• WHAT TO DO:
Find the lines below holding the word "will" and copy each of them.
*** Opening of DATA TO EXAMINE ***
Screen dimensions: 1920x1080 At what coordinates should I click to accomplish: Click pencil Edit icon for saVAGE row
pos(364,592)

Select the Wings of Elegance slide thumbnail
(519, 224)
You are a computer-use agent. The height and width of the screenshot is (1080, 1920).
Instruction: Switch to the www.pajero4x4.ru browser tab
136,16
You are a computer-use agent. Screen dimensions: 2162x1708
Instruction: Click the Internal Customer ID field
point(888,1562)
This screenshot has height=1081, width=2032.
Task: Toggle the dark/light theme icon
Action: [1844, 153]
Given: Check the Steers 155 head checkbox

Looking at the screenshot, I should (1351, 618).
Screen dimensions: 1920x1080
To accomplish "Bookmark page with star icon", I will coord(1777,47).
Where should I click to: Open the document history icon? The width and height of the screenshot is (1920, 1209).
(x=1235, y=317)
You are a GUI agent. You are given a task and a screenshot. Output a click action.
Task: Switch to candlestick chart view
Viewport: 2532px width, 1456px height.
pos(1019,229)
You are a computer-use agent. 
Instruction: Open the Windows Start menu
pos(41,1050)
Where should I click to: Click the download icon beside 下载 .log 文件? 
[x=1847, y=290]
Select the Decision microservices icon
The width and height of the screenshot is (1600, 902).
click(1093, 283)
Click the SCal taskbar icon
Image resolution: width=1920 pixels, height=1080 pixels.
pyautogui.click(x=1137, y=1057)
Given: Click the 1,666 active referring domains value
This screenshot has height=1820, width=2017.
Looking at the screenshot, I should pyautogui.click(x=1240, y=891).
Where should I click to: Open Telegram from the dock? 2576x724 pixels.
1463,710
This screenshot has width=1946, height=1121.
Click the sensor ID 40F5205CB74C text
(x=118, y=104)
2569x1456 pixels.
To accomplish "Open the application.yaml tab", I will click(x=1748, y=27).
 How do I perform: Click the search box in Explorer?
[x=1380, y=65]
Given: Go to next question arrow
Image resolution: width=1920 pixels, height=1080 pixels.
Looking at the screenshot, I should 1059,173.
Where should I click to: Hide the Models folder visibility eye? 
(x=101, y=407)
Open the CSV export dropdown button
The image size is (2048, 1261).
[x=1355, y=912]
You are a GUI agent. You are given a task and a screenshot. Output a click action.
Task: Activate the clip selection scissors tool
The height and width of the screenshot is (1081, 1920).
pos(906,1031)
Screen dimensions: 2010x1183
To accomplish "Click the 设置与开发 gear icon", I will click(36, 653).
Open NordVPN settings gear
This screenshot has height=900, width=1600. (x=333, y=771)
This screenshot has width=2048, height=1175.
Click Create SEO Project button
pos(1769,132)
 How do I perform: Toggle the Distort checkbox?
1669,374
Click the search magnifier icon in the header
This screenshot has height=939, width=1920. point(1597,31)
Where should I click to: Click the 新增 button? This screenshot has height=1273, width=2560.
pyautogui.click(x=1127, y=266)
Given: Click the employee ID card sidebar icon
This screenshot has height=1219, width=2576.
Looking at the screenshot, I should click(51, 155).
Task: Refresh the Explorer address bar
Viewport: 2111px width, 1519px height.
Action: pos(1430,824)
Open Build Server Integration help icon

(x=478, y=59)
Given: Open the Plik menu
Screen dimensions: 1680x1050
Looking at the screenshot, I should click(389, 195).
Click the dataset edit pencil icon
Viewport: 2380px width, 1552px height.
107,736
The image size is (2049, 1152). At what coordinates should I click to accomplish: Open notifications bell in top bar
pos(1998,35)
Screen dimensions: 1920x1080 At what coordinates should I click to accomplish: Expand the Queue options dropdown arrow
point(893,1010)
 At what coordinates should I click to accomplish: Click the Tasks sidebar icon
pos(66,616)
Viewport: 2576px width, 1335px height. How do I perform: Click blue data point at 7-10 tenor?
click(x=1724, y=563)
*** Close of DATA TO EXAMINE ***
• TASK OUTPUT:
To accomplish "Bookmark page with star icon", I will coord(1777,47).
To accomplish "Open the application.yaml tab", I will click(x=1748, y=27).
To accomplish "Click the 设置与开发 gear icon", I will click(36, 653).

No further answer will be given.